3 de dezembro de 2009 às 16:26
Este teu texto, bem traçado, ilustra tudo aquilo que penso dos Natais das pessoas já com uma certa idade: tristeza,amargura e desespero.
3 de dezembro de 2009 às 17:48
gostei da ideia de deuses compadecidos. natalícia, de uma certa forma.
3 de dezembro de 2009 às 17:58
@Brown Eyes - Das pessoas com uma certa idade e não só.
@Cal... - Os deuses gregos são uns porreiros.

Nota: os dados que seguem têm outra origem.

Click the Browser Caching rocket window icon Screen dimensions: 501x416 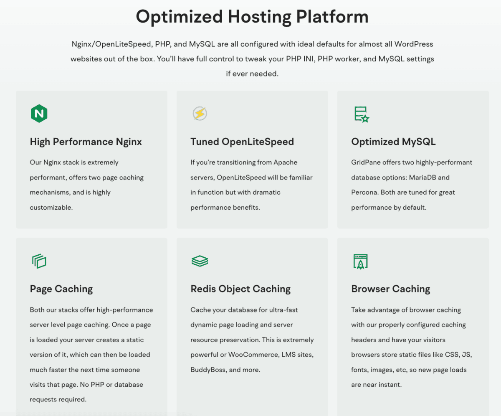pos(360,261)
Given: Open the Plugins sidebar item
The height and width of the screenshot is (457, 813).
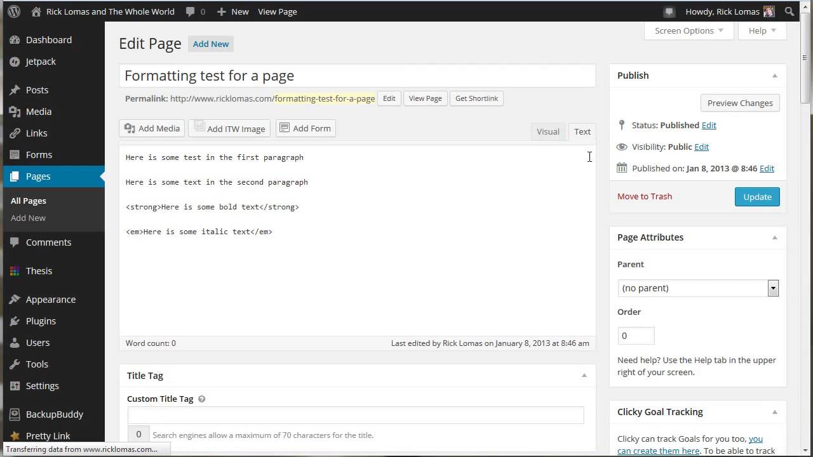Looking at the screenshot, I should (41, 321).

3 de dezembro de 2009 às 19:05
Serve para pensar.
3 de dezembro de 2009 às 19:14
Pois
3 de dezembro de 2009 às 21:35
Muito bom. Simples e directo.
3 de dezembro de 2009 às 21:51
Obrigado Catsone.
4 de dezembro de 2009 às 00:10
O Natal traz sempre alguma melancolia, quando não amargura.
Gostei do texto.
4 de dezembro de 2009 às 08:32
É verdade.
4 de dezembro de 2009 às 15:40
Pode ser a nossa própria história, um dia.
Muito bom. ;)
4 de dezembro de 2009 às 17:22
Agora acertaste.
5 de dezembro de 2009 às 01:40
Degustar o Natal;
uma poltrona,
uma vela na janela,
vários copos de Whisky,
a saudade,
a solidão,
a morte... numa noite de aniversário em que um anarquista lúcido não se esqueceu de brindar e falar com Jesus!
Muito bom!
bjo
6 de dezembro de 2009 às 15:37
Tão bonito, e tão duro. Não sei se é da idade, se é do Natal, se é da puta da vida, mas é engraçado, o facto de mesmo os mais empedrenidos anarquistas, os mais ferrenhos ateus, em alguma ocasião da sua vida arranjam maneira cde culpar Deus por uma qualquer falta. Dá que pensar.
Beijinho
6 de dezembro de 2009 às 17:16
@MZ - Um abraço.
@meldevespas - anarquistas graças a deus.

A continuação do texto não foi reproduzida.